The parents of slain WSJ reporter Daniel Pearl have an op-ed in today’s WSJ about how the U.N. has done nothing to help the three abducted Israeli soldiers at the center of the recent conflict:
Whatever success the U.N. Security Council would presume to claim, it cannot be said that Resolution 1701 has effectively addressed the direct cause of the fighting–the kidnapping of Israeli soldiers, Ehud Goldwasser, 31, and Eldad Regev, 26, by Hezbollah, and the earlier abduction of Gilad Shalit, 19, by Hamas. Secretary-General Kofi Annan’s call for the unconditional release of these soldiers has been ignored. Moreover, in flagrant violation of international humanitarian law, the terrorists have not only seized the soldiers as hostages for political blackmail, they have not allowed the Red Cross to visit them. Their families do not know their physical condition; they have no proof they are even alive.
And so now these families of Ehud, Eldad and Gilad are asking to meet with Kofi Annan.
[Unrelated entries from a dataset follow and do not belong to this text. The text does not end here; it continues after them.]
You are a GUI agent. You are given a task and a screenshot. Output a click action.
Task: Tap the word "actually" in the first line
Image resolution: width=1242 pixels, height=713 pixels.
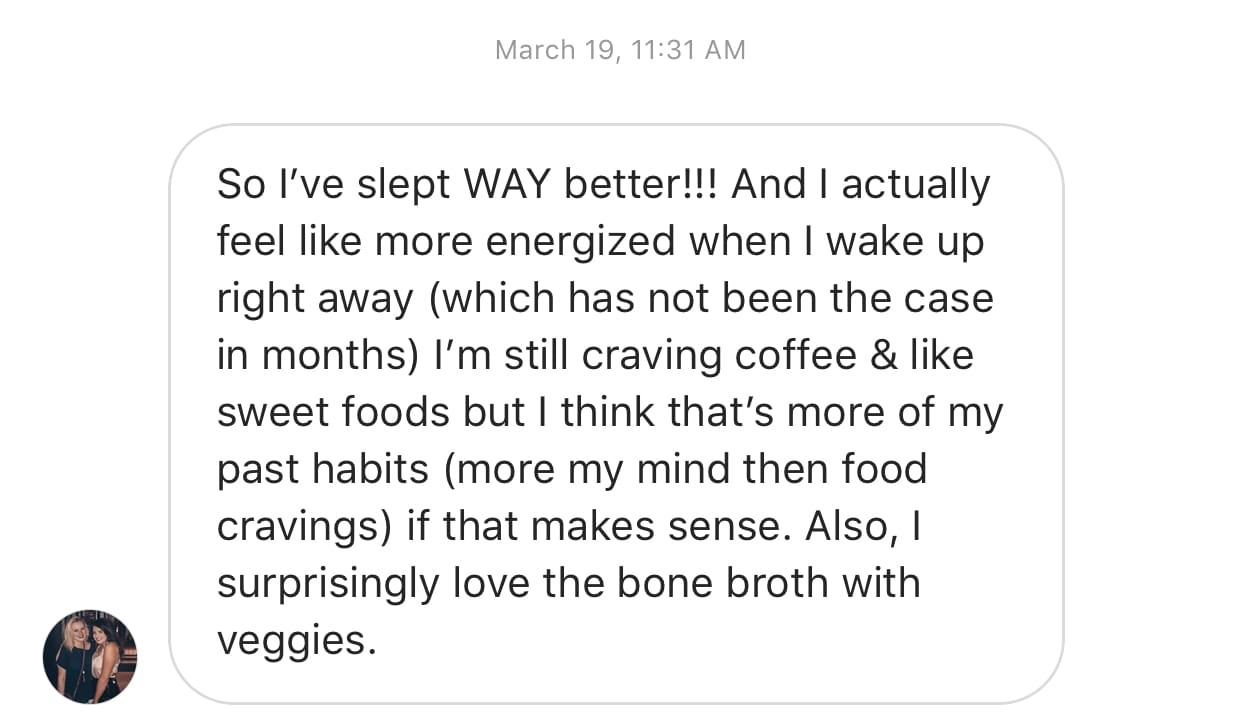(916, 185)
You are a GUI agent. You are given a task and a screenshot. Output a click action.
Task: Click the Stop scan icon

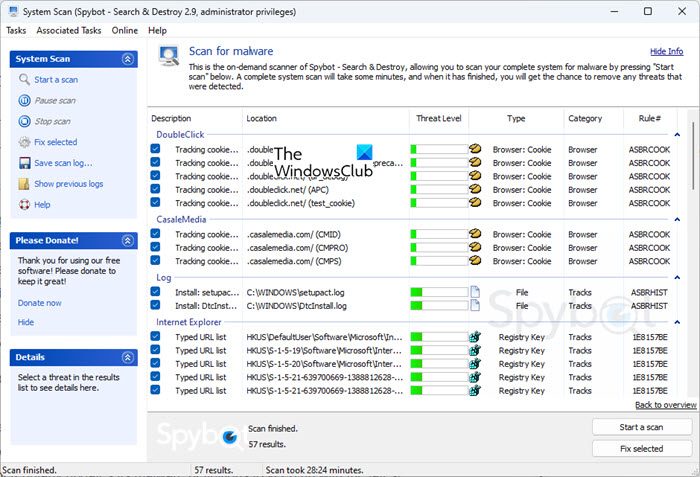tap(24, 122)
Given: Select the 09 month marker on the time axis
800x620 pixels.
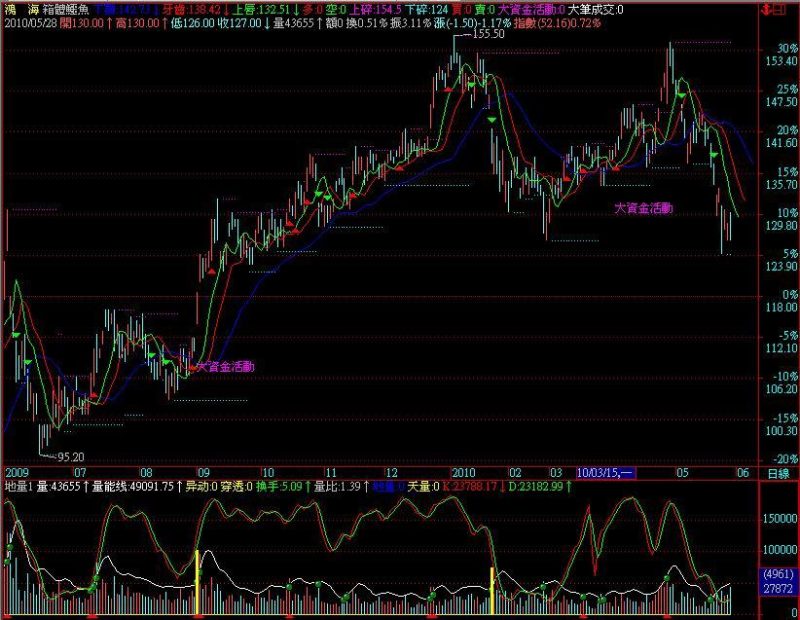Looking at the screenshot, I should 203,473.
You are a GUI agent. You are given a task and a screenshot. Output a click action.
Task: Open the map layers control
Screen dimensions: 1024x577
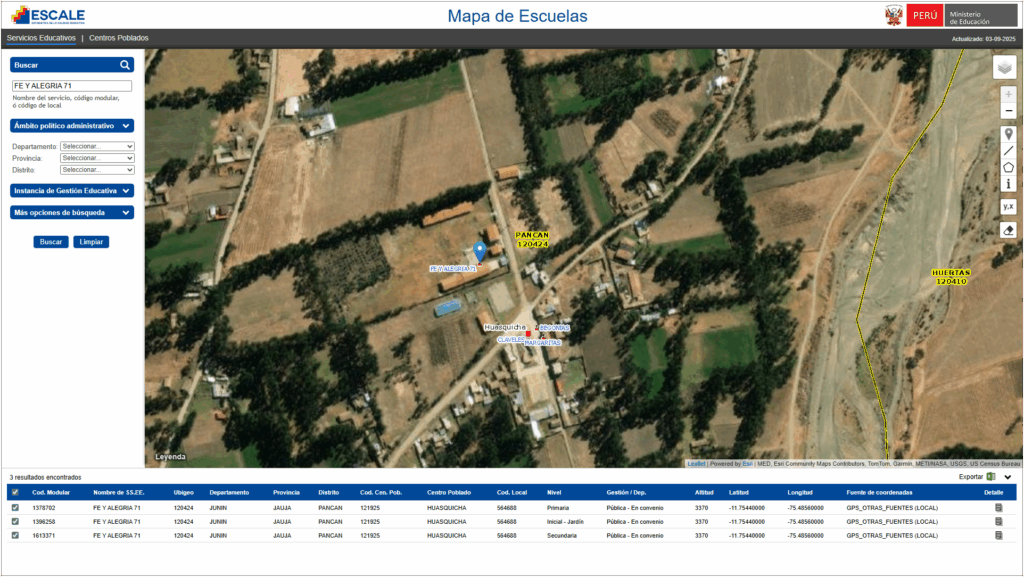[x=1005, y=67]
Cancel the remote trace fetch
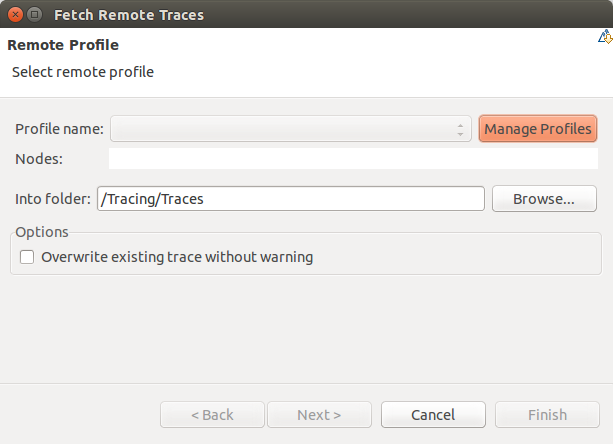The width and height of the screenshot is (613, 444). click(x=433, y=415)
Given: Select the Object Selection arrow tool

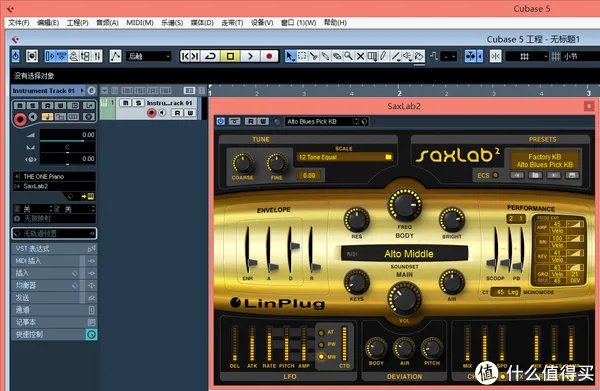Looking at the screenshot, I should (x=290, y=56).
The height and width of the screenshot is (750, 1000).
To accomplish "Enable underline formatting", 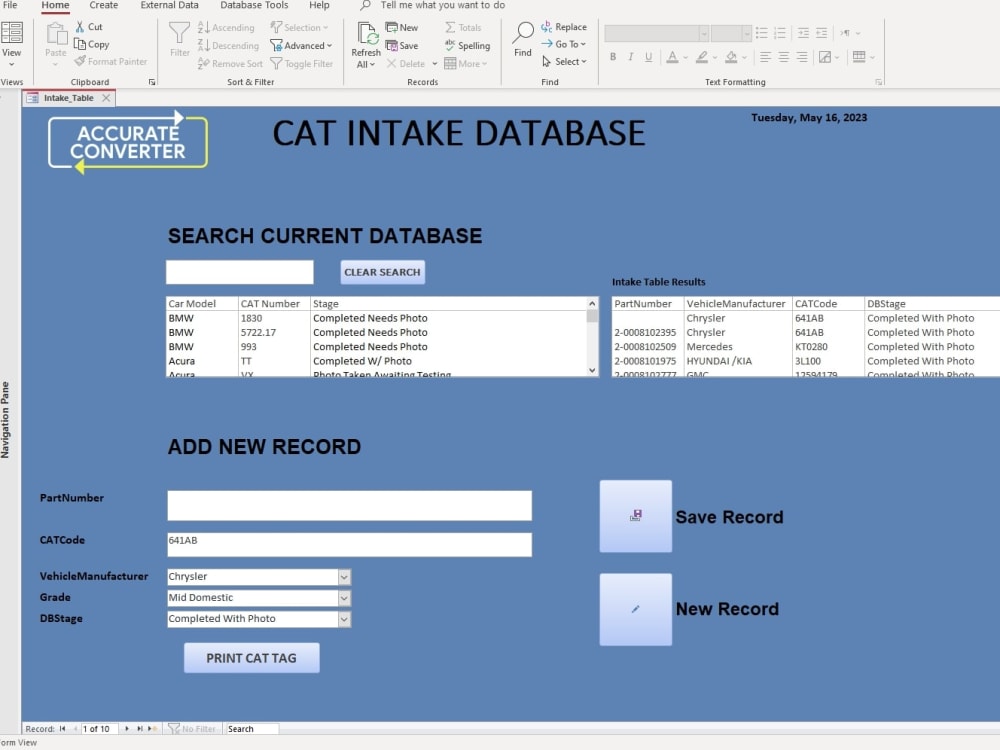I will [x=648, y=57].
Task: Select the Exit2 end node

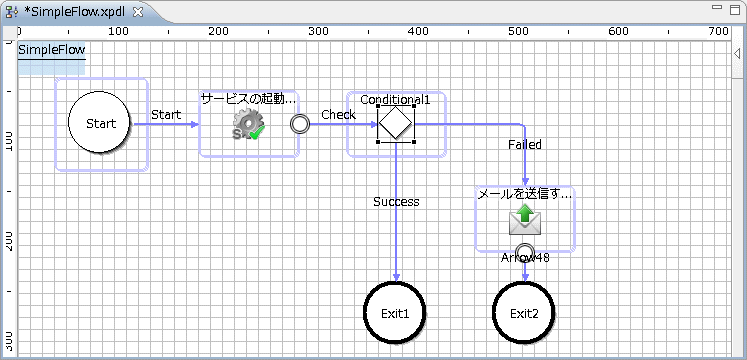Action: [x=524, y=312]
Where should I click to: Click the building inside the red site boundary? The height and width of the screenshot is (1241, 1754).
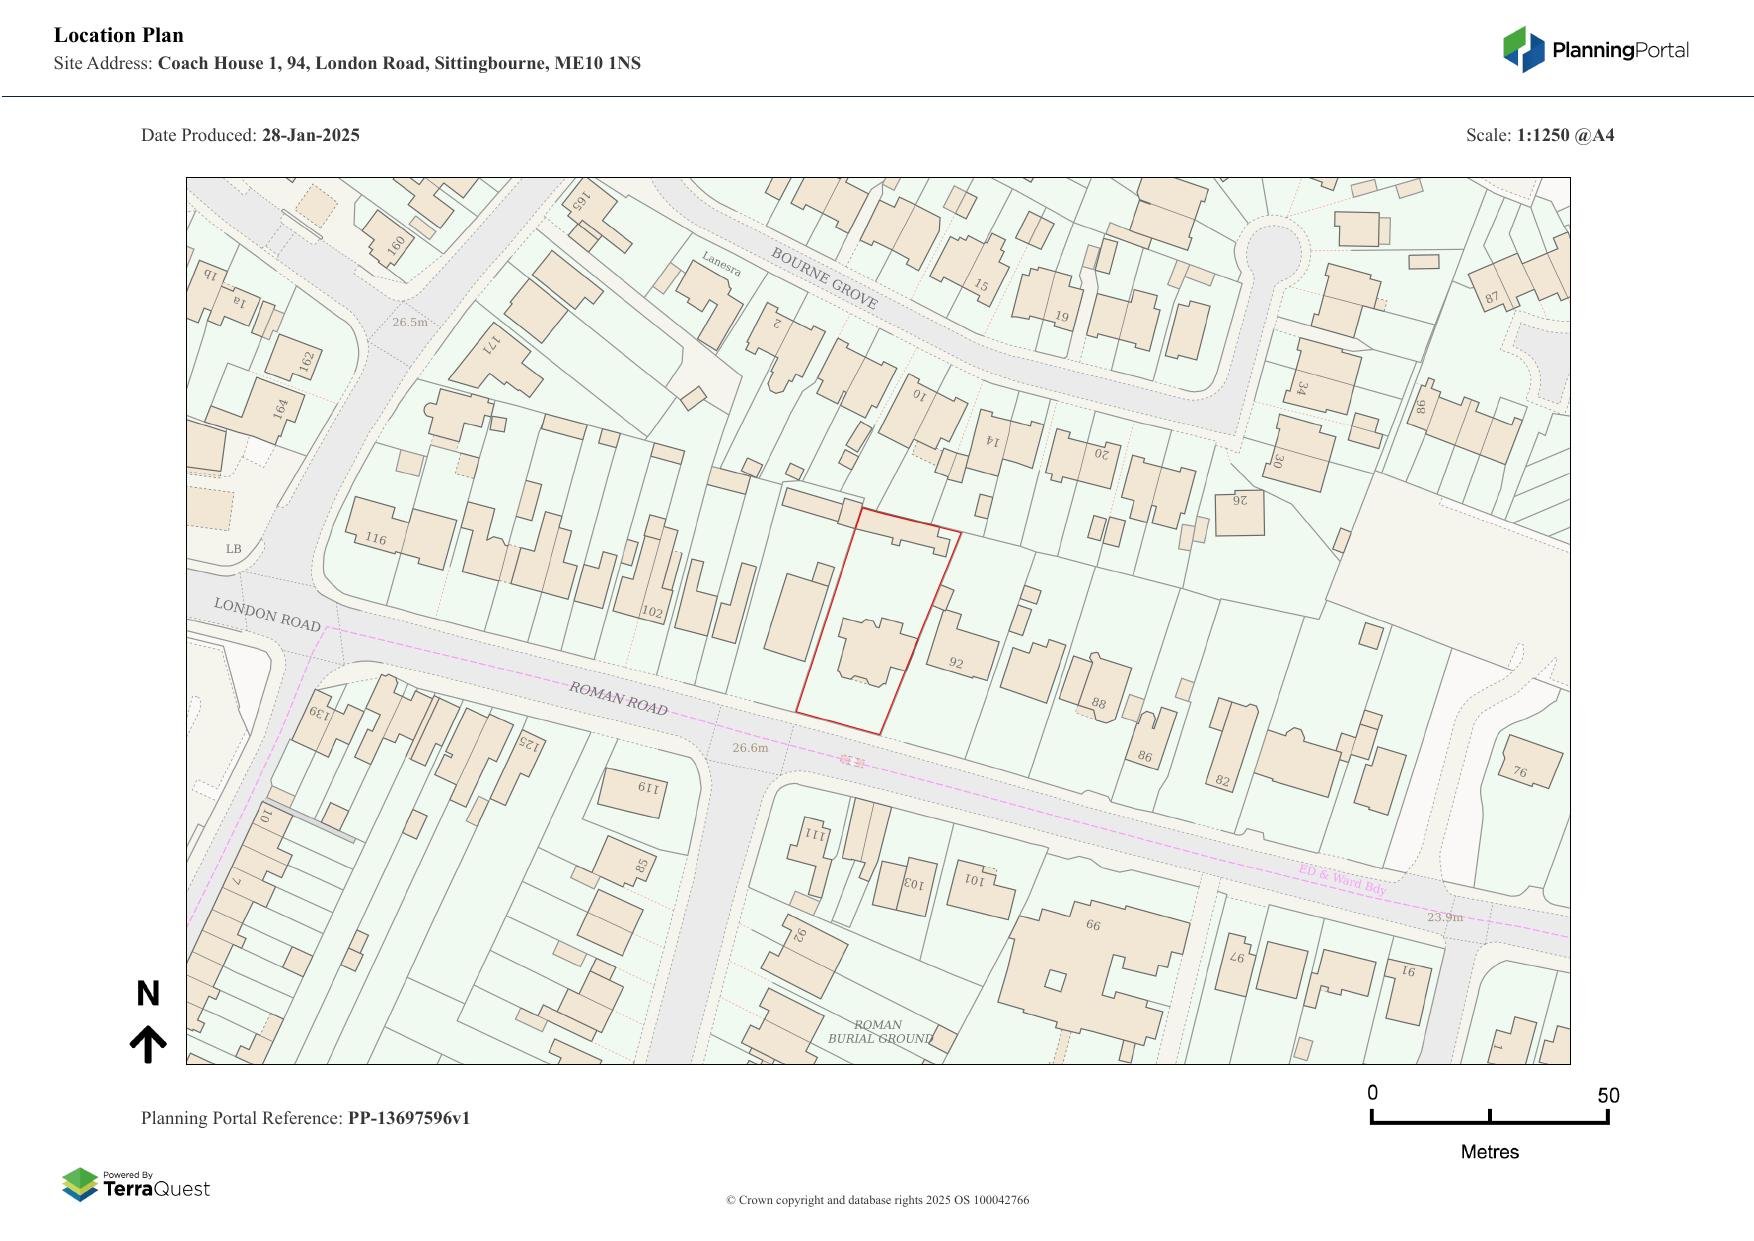coord(876,652)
They wish to plead with the secretary-general to use the full weight of his moral authority to mobilize and intensify the efforts of the international community he leads–an influential body that has managed to compel two fierce armies to cease hostilities–to address this flagrant violation of humanitarian law. […]
Will he? It seems unlikely. Sadly, this is not the first time that concerned parents have turned to Mr. Annan in much the same circumstances. Six years ago, another delegation of distressed families came to the U.N. with a similar tragedy, following the abduction of three Israeli soldiers by Hezbollah from under the noses of Unifil and, by some accounts, with their help. The investigation that was subsequently conducted found that the U.N. had made “serious errors in judgment” by hiding information that “would have been helpful in an assessment of the condition of the three abducted soldiers.” At that time, the U.N.’s interest in appearing “neutral” overshadowed its commitment to the preservation of human lives. The world cannot afford a repeat of such inaction and poor judgment.